Investimentos em adequação à LGPD podem ser considerados como insumos para aproveitamento como crédito de PIS e Cofins

Por Pedro Abrantes.

A Justiça Federal de Campo Grande, MS, reconheceu recentemente,  mediante sentença proferida nos autos do Mandado de Segurança nº 5003440-04.2021.4.03.6000, o direito de descontar créditos de PIS e Cofins sobre investimentos em adequação às normas estabelecidas pela Lei Geral de Proteção de Dados (LGPD). A decisão do juízo, nesse sentido, classificou os referidos gastos como insumos, em virtude de sua essencialidade e relevância. Sendo assim, esse enquadramento proporciona a possibilidade de essas despesas gerarem créditos de PIS e Cofins, conforme dispõe a Lei nº 10.637/2002 (relativa ao PIS) e a Lei nº 10.833/2003 (relativa à Cofins).

O embasamento utilizado pelo julgador consiste em um precedente do Superior Tribunal de Justiça que, diante do entendimento de que a legislação vigente não apresenta uma definição de quais bens e serviços podem ser considerados insumos para fins de aproveitamento no regime de não cumulação do PIS e da Cofins, amplia o conceito de insumo para tal objetivo. Desse modo, os critérios a serem observados são relativos à imprescindibilidade e à relevância do bem ou do serviço, consoante o acórdão do STJ referente ao julgamento do Recurso Especial nº 1.221.170:

O conceito de insumo deve ser aferido à luz dos critérios da essencialidade ou relevância, vale dizer, considerando-se a imprescindibilidade ou a importância de determinado item – bem ou serviço – para o desenvolvimento da atividade econômica desempenhada pelo contribuinte.” (não há destaques no original)

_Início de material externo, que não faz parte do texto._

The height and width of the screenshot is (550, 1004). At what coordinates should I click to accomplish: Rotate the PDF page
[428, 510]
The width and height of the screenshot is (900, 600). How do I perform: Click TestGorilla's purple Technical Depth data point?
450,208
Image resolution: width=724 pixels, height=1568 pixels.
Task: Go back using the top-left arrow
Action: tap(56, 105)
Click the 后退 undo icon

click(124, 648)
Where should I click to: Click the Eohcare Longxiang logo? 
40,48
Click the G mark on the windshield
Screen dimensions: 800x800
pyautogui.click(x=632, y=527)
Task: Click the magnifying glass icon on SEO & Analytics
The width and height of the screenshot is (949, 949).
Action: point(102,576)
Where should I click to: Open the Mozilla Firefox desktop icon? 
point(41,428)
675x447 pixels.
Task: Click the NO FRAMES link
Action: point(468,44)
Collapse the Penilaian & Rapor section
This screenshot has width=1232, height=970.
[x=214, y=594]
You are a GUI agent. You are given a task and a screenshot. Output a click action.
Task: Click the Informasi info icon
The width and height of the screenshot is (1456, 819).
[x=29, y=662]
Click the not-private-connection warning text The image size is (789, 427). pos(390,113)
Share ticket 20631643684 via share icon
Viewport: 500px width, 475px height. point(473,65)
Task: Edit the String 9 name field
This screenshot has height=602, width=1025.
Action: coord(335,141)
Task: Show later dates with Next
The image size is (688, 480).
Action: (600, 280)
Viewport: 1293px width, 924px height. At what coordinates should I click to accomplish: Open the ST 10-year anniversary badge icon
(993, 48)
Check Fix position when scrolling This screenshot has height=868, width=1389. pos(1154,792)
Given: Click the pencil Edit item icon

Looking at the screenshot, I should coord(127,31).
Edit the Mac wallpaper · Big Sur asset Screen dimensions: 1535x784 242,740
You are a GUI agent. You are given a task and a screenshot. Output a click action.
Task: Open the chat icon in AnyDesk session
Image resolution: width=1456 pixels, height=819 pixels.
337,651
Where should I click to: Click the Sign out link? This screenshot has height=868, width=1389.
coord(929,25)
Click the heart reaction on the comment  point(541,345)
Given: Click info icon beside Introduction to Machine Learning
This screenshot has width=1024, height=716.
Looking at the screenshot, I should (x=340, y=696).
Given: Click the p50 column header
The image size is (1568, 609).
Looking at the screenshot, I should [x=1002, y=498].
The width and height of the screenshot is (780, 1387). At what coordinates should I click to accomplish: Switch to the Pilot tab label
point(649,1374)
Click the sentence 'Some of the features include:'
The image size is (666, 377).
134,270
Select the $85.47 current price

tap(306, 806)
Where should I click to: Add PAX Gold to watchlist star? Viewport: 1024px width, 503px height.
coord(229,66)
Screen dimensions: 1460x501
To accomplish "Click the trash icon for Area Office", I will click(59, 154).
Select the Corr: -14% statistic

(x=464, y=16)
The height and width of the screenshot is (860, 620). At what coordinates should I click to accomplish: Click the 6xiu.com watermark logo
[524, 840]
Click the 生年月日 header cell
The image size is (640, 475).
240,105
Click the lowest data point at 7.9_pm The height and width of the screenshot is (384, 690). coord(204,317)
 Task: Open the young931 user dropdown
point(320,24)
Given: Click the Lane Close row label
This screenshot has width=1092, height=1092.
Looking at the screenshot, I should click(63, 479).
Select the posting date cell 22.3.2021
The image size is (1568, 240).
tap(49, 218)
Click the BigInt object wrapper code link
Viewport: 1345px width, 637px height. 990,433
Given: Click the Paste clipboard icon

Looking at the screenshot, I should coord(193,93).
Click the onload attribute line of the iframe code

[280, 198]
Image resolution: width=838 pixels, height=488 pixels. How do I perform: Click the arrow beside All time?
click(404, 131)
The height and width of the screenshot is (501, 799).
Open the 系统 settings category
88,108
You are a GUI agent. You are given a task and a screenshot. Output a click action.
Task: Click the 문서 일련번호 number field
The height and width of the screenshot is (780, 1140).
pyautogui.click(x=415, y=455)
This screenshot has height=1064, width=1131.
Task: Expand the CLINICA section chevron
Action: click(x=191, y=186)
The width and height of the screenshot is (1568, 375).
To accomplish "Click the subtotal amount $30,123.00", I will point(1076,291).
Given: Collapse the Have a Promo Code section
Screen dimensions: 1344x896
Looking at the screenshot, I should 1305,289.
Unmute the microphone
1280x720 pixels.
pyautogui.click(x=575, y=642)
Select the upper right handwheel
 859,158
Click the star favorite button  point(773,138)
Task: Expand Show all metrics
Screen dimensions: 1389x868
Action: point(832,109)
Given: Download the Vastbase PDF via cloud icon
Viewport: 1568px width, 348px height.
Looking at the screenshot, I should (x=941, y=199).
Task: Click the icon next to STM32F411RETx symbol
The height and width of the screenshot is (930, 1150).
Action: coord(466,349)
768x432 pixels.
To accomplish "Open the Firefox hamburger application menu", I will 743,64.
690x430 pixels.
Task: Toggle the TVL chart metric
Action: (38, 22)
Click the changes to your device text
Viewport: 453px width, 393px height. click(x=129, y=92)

Tendo isto em vista, nota-se a obrigatoriedade dos ajustes a fim de atender às normas da LGPD, podendo a empresa que não acatar tais diretrizes, inclusive, ser sancionada. Nesse sentido, a Autoridade Nacional de Proteção de Dados (ANPD) informou que começará a apenar as corporações que não se adequarem à lei a partir do mês de agosto de 2021. Além disto, a necessidade de proteger dados de clientes e de colaboradores, por exemplo, tem se tornado cada vez mais relevante no cenário empresarial da atualidade, posto que os escândalos e prejuízos ocasionados pelo vazamento de dados tornaram-se mais frequentes e possíveis. Por esta razão, é inegável a relevância e a essencialidade dos gastos com ferramentas para o cumprimento da Lei Geral de Proteção de Dados.

No caso que proporcionou a possibilidade de aproveitamento de créditos de PIS e Cofins sobre os gastos relacionados à proteção de dados, a segurança foi concedida para que a rede de lojas de roupas, TNG, possa realizar tal aproveitamento. Assim, apresenta o juiz federal Pedro Pereira Santos:

“(…) Com efeito, o tratamento dos dados pessoais não fica a critério do comerciante, devendo então os custos respectivos serem reputados como necessários, imprescindíveis ao alcance dos objetivos comerciais.

Diante do exposto, concedo a segurança para: (1) – determinar que a autoridade coatora considere como insumos as despesas comprovadas pela impetrante com o cumprimento das normas da Lei nº 13.909, de 14 de agosto de 2018, ressalvando-se o poder-dever fiscalizatório da Receita Federal para análise e conferência contábil e documental; (…)”

Por fim, ressalte-se que, ainda que a decisão da Justiça Federal de Campo Grande seja de primeiro grau, o entendimento do juízo está em consonância com a jurisprudência dos tribunais superiores e abre um precedente importante para que as empresas que investiram na adequação à LGPD sejam beneficiadas. A expectativa, portanto, é a manutenção desse entendimento por parte dos tribunais e a consolidação da tese: “Investimentos em LGPD são considerados insumos para apuração de créditos de PIS/Cofins.”

 

Belo Horizonte, 27 de julho de 2021.